__SELECTED PASSAGE__.
⁂

Former President Trump survived an assassination attempt by a gunman over the weekend. While obviously a troubling event regardless of political affiliation or preference, the market impact of it should be relatively limited for two reasons. First, the market already assumes a Trump victory and potential Republican sweep in the November elections, and the events of the weekend do not reduce those chances. Second, the ultimate direction of this market will still be determined by economic growth and whether there’s a material economic slowdown or not, and the events of the weekend won’t impact growth one way or the other.
Stocks continued to climb to new record highs last week, but a significant uptick in volatility as a rotation away from mega-cap tech and towards the “rest of the market” was sparked by cool inflation data late in the week. The S&P 500 gained 0.87% on the week and is now up 17.73% YTD. Equity markets were quiet to start last week, and last Monday, there was no notable economic data, and investors looked ahead to Powell’s testimony last Tuesday.
The S&P 500 rose 0.10%. The market continued to inch higher on Tuesday as Powell did not offer any surprises on his first day of testimony on Capitol Hill, continuing to reiterate that growth and inflation risks are coming into balance. The S&P 500 edged up another 0.07% on the day amid a steady bond market and market focus increasingly turning to CPI. Stocks lurched higher on Wednesday as Powell’s testimony concluded without any material changes in tone or developments that would impact policy expectations, while macroeconomic news flow remained notably quiet.
The S&P 500 hit yet another new high last week (the 36th of 2024!) as stocks continued to ride a wave of optimism surrounding three main events: 1) Impending Fed rate cuts, 2) Continued disinflation (decline in inflation) and 3) Expectations for a Republican sweep in the November election. The “good” scenario of each of those events has been instrumental in sending the S&P 500 through 5,600, and rightly so. Fed rate cuts will reduce pressure on the economy, likely reducing the chances of a hard landing. Disinflation will ease the “inflation tax” being paid by consumers, helping to make consumer spending (which is the critical part of the economy) more resilient. And finally, if Republicans sweep, the Trump tax cuts will be extended, and a more pro-business regime will take total power.

⁂

__GIVEN INFORMATION__.
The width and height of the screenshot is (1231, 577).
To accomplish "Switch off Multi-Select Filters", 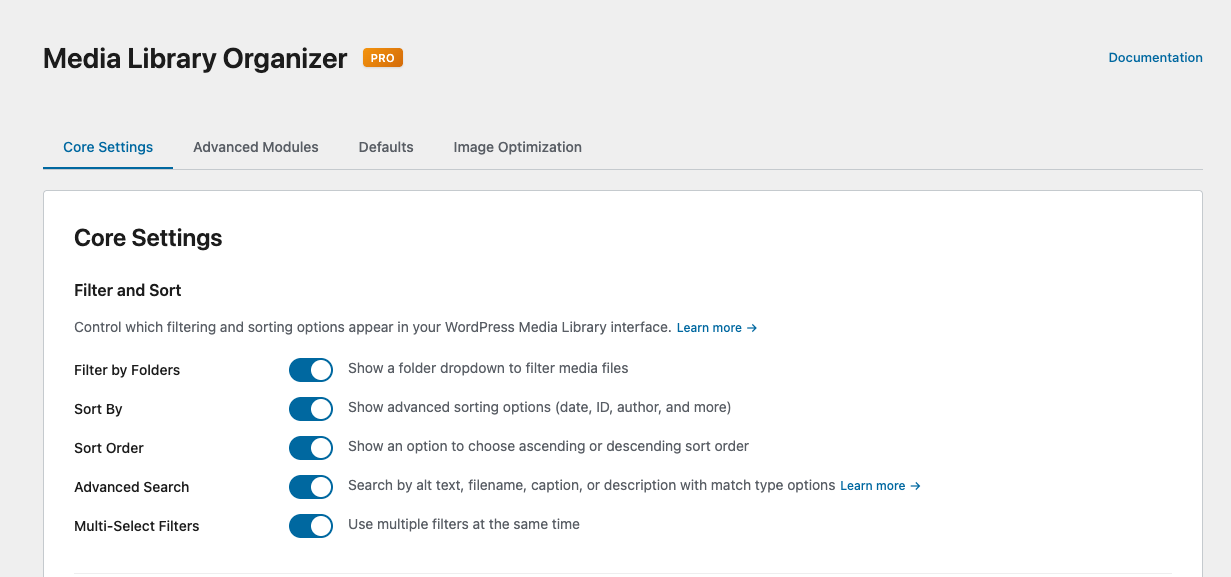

⁂

__ACTIVITY LIST__.
1/ How much did the S&P 500 gain on the week, according to the market commentary?
2/ Say whether each statement agrees with the market commentary, and quote the words that decide it: (a) Powell offered surprises on his first day of testimony; (b) the S&P 500 set its 36th new high of 2024 last week; (c) there was notable economic data last Monday.
3/ Carry the market commentary forward from its last sentence.

__ANSWERS IN ORDER__.
1/ 0.87%

2/
(a) No: "Powell did not offer any surprises on his first day of testimony on Capitol Hill"
(b) Yes: "The S&P 500 hit yet another new high last week (the 36th of 2024!)"
(c) No: "last Monday, there was no notable economic data"

3/
All of those outcomes are positive, and expectations of them have rightly pushed stocks higher. However, there are negative outcomes from these events as well, and while I am not going to say they are likely, it is a mistake for investors to simply assume there is no potential drawback to these events because there is a negative consequence for each of these. First, Fed rate cuts will reduce the headwind on the economy, but it’s the “why” that matters. Is the Fed cutting rates because growth is slowing more than they anticipated? Slowing growth can be a major negative for markets, and despite investor enthusiasm, rate cuts are not a guaranteed market-positive event. Second, disinflation does reduce headwinds on consumer spending. However, it can also reduce corporate earnings. The pandemic inflation has been a boon to S&P 500 earnings, as well-heeled consumers simply digested the price increases, boosting both revenue and margins across industries! However, inflation is now falling because 1) Supply chains have normalized and 2) Because the consumer is pulling back (less demand). Falling prices can compress margins and reduce revenue, and we’ve seen evidence of that occurring across earnings recently (NKE and WBA a few weeks ago, DAL/CAG/PEP last week). Disinflation is a macroeconomic good, but it can also place downward pressure on earnings, which would be a negative for market valuations.
Finally, whether it’s historically accurate (the jury is out based on index performance) markets think Republican governments are positive for stock prices and ever since Biden’s poor debate showing, markets have been increasing expectations for a Trump win and a Republican sweep of the House and Senate. However, Trump is not a typical Republican. His stated tariff agenda risks a new trade war that will have unintended and unknown consequences (which could be bad).
Additionally, debts and deficits will matter in the coming years. The Trump tax cuts may be extended if Republicans win, but if global bond markets don’t see moves by the government to address the U.S. fiscal situation, Treasury yields could rise despite slowing growth, creating a vise for consumers and companies. Fed rate cuts, falling inflation and a Republican sweep are probably good for stock prices and the economy. But they are not a guaranteed good (and they could, in fact, be bad).
I am not trying to confuse you, but the picture is never clear or absolutely predictable. It is about probabilities. For now, there is a 90% probability that the markets will end the year higher than current markets. I will keep you updated on that probability as it changes. Stay positive while we ride this wave.